The Sibillini Mountains, or Sibylline Mountains (Italian: Monti Sibillini) are one of the major mountain groups in the Italian Peninsula, and part of the Apennines range. Most of the peaks are over 2000 m; the highest is Monte Vettore at 2476 m.

Since 1993 the area has been part of the Parco Nazionale dei Monti Sibillini (Sibillini Mountains National Park).

The present-day landscape morphology, predominantly U-shaped valleys and glacial depressions, is due to the action of glaciers during the Quaternary period.

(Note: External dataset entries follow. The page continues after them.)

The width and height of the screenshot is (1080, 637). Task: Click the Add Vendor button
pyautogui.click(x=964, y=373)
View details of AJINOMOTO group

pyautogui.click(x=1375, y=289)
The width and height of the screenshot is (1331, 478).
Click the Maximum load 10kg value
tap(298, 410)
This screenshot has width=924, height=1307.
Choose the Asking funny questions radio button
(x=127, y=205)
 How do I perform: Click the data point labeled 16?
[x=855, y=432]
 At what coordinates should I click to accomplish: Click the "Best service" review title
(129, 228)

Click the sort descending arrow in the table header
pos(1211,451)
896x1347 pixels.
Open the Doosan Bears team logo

==Wildlife and vegetation==
- crested porcupine
- Eurasian eagle owl
- golden eagle
- peregrine falcon
- roe deer
- viper
- wildcat
- wolf

The small Lago di Pilato within a deep U-shaped valley below Monte Vettore, is home to a crustacean endemic to this location, Chirocephalus marchesonii.

The area contains stands of beech scattered amongst open subalpine grasslands and meadows maintained by the grazing of sheep.

==See also==
- Apennines
- Geography of Italy
- Monte Ascensione

==Sources==
- Gentili, Bernardino (2002). "Collana dei Quaderni scientifico-divulgativi del Parco Nazionale dei Monti Sibillini"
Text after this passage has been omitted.